82 Responses to Events, Causes, and Explanatory Sufficiency
Leave a Reply
You must be logged in to post a comment.
Sorry, no. This is simply wrong. I don’t appreciate your accusations of bad faith – it would be nice if we could sort this out without being unpleasant towards each other.
We come back to the one question I’ve been trying to get an answer to: how can you make a decision to rule out a designer, if you don’t first postulate a designer?
I’m wondering if the problem here is over different understandings of what “to postulate” means.
It’s perhaps worth repeating the OED definition I posted earlier:
Now, in order to decide to rule out design, I think it’s clear that one has to postulate design first (in the sense of “to assume the possibility of”).
This discussion is replete with people talking about inferring design, but nobody has told me how they can do that without postulating a designer. My point is simple. My simplification of the design process would be this:
1. Observe that a system could have come about through
a. blind processes
b. design
2. Make observations and do some calculations. If these show that blind processes are unlikely to have created the system, then infer design.
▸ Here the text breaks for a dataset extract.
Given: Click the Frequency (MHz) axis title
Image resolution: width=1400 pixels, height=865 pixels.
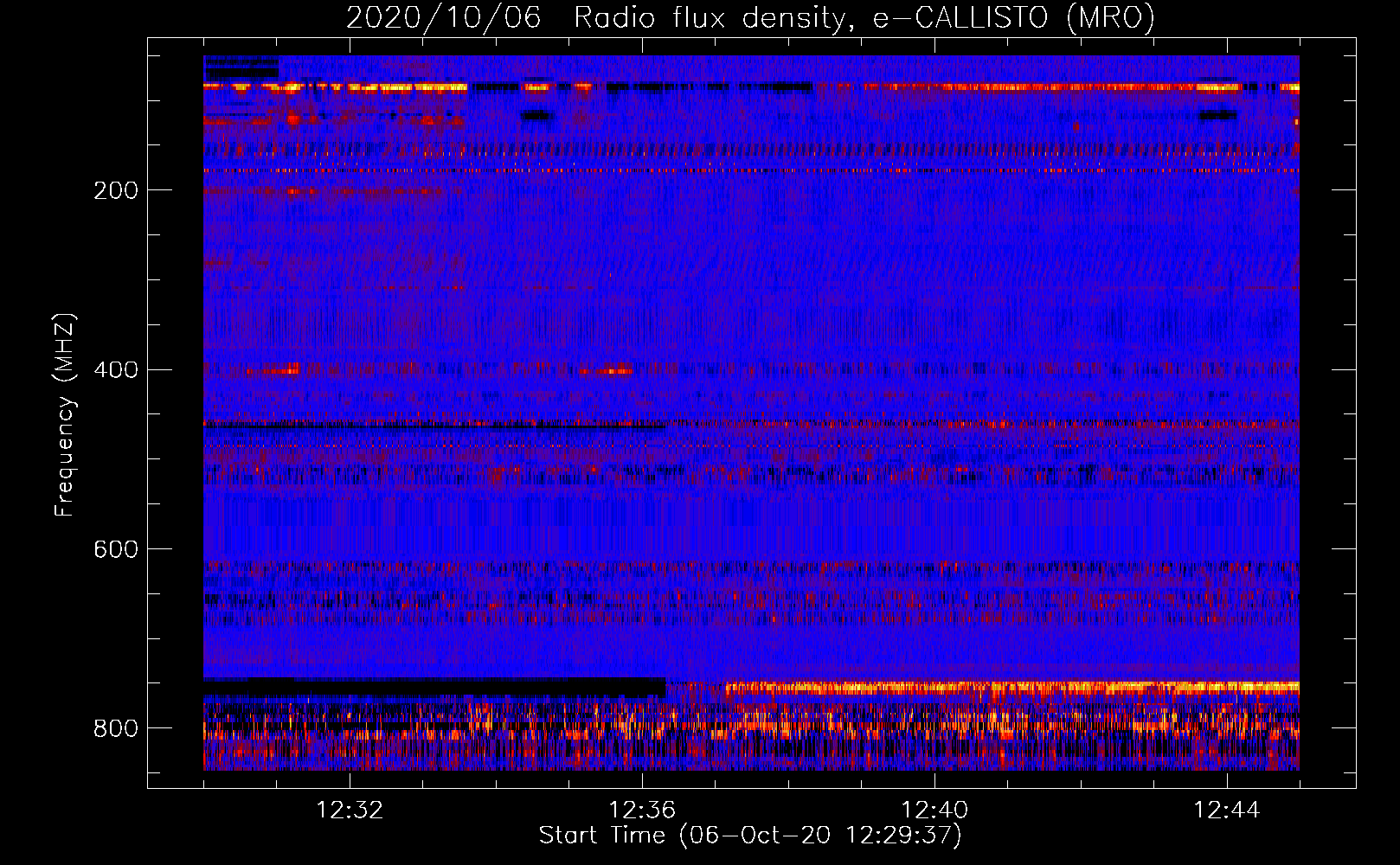Looking at the screenshot, I should click(x=65, y=415).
Note that in step 1, one is postulating design. This is contrary to crandaddy’s statement that “ID theorists don’t postulate a designer for their arguments”.
If crandaddy’s statement is right, then I would like someone to explain to me how all this is possible.
My guess is that crandaddy didn’t mean quite what he wrote – perhaps he meant that ID theorists don’t postulate any properties of the designer. But I’m speculating about this: I’ve been trying to get a clear explanation of what he meant, but without success. I’m sure this is due to an inability on both of our sides to communicate effectively.
Bob
Bob:
First, Please note that I took pains to observe that “i disagree” is often the root of “I don’t understand,” especially in cases of those who are more sophisticated than a newbie.
Recall here, your “I do not understand[s],” including, from 43:
One who is sufficiently trained in phil to have published in phil of science, should be familiar with both the classic concept of knowledge as “justified, true belief,” and the latter-day adjustments in light of Gettier counter-examples, to warrant. Similarly, one should know that warrant comes in degrees and that scientific knowledge in particular is provisional. On that basis, an epistemologically sophisticated person should not have had serious difficulties with the above citation. (Hence the significance of my analysis in a nutshell in 58.
Now, this underlies the points:
1] how can you make a decision to rule out a designer, if you don’t first postulate a designer?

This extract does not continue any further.